I can’t imagine how Stardock plans to prove damages of any significance. How will they prove P&F’s blog post cost them the hundreds of thousands, or even thousands, of sales that would make a judgement anywhere worth the cost of achieving it?


Quoting myself on this one. Dated August of last year, I wanted to know how SD was going to do this, what legal shenanigans they were going to pull. For Frungy, we now know. Turns out it wasn’t Frungy: The Song DLC.

May I present Exhibit A (mind the scrolling), a screenshot of a YouTube video of the Ur-Quan Masters of the Zoq-Fot-Pik talking about Frungy.

This is what SD thinks will pass as a mark being used in commerce, a mark that, in the words of SD’s legal counsel, “…obtained valuable fame, reputation and goodwill as a result of the extensive use of the mark in U.S. commerce…”

This is the level of legal mastery we’re seeing on display here. Marvel at the pure brilliance of 17-dimensional Frungy being played by the elite Stardock legal team while we’re all stuck on Earth watching the Rams never score a touchdown.

(Yes I know this is the opposition filing for P&F’s filing of Frungy Games… close enough)

  1. People are entitled to have differing opinions on what constitutes a fair and moral use of DMCA from you or Stardock. As such, you’re being disingenuous trying to characterise it as an either/or.

  2. Yes the DMCA went exactly as designed. I don’t know why you felt the need to emphasise something that no-one (not even Stardock) disputed the DMCA process. The game also wasn’t available on Steam for a certain period, so you’re incorrect on that.

  3. Neither you nor I can state that “P&F had reasonable belief of copyright infringement”. Unless you’re a copyright lawyer working for P&F? If so, you probably shouldn’t be commenting in public.

  4. You’re misunderstanding the DMCA process if you think Valve/GOG have the duty (or legal right) to form a ‘reasonable belief’ on the the legitimacy of a DMCA, the act is designed to not give them such.

  5. You’re another person arguing against one of the literal definitions of the word abuse.
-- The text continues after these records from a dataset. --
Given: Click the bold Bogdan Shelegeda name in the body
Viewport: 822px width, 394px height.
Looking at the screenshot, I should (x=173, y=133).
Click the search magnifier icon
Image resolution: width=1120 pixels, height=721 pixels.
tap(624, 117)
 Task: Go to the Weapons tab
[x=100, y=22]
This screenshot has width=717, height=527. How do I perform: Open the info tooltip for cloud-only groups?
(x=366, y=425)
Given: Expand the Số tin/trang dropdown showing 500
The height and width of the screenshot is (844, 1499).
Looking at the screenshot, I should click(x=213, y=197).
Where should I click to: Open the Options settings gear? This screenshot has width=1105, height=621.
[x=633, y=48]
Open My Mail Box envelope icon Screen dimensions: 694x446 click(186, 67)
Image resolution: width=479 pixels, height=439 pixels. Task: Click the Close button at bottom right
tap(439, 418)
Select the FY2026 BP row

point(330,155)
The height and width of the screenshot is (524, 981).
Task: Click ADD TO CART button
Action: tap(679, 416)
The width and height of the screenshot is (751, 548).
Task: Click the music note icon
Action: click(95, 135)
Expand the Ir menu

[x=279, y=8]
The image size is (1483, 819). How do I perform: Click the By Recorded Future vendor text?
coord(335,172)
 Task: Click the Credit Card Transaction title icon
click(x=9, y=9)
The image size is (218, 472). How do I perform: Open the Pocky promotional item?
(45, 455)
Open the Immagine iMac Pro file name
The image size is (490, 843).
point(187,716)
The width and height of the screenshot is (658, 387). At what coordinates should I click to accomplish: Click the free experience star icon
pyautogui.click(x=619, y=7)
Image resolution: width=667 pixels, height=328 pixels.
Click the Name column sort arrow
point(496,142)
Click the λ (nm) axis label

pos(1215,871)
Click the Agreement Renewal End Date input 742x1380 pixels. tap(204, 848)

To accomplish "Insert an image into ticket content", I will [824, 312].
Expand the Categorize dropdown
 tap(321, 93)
I don’t have any grá for Brad, his emails and twitter posts have shown him to be dishonest, disingenuous and at times duplicitous (e.g. his dealings with the fansite).

I’m still entitled to form the opinion that using the DMCA against a game for incorporating ideas (like hyperspace) and design elements (like an isometric viewpoint) is DMCA abuse and something that could set a very dangerous and chilling precedent, but thanks for trying to speak for me.


Yeah, it was really wack for Paul and Fred to have Rebel Galaxy and Mass Effect taken down, smh.


You can have your opinion but not your own facts. What you stated there is not factual. P&F are not claiming they own hyperspace. The chart they put out is but one example, others are contained in their counter complaint.